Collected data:
═══

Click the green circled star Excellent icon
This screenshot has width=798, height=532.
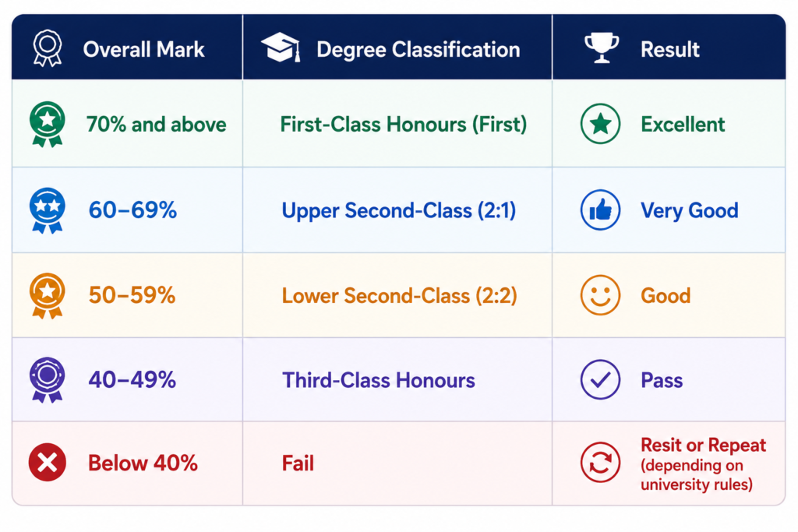click(601, 124)
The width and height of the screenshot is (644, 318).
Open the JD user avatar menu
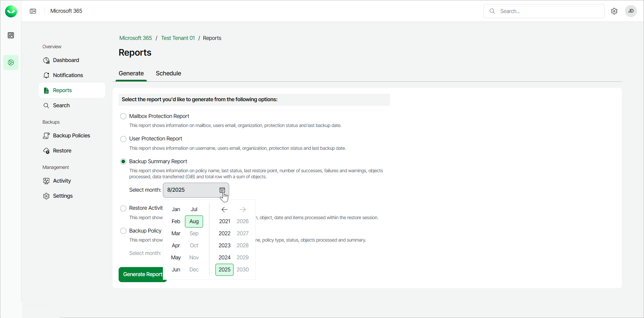point(631,11)
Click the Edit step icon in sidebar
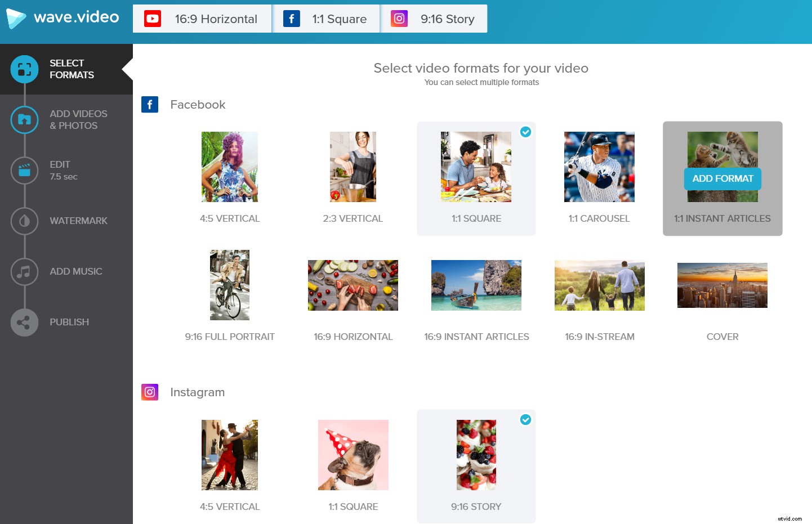 (x=24, y=170)
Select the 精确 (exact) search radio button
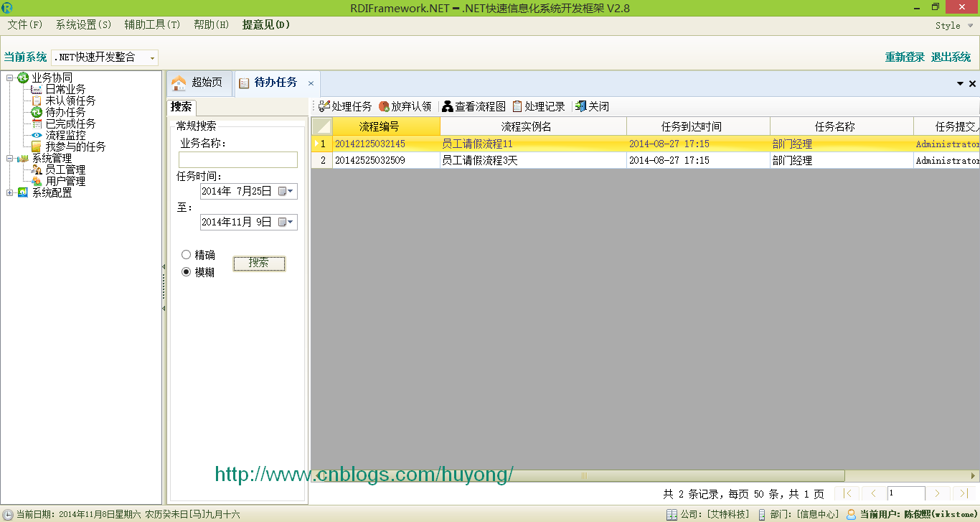This screenshot has width=980, height=522. coord(187,254)
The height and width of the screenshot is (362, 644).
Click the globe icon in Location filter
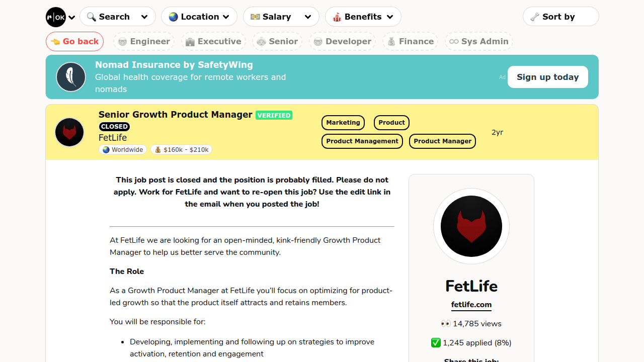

═══

Instructions for the task: Drop the pictures; repeat each entry above exactly.

Written answer:
Click the green circled star Excellent icon
This screenshot has width=798, height=532.
click(601, 124)
The width and height of the screenshot is (644, 318).
Open the JD user avatar menu
point(631,11)
Click the Edit step icon in sidebar
 (x=24, y=170)
Select the 精确 (exact) search radio button
This screenshot has width=980, height=522. coord(187,254)
The height and width of the screenshot is (362, 644).
Click the globe icon in Location filter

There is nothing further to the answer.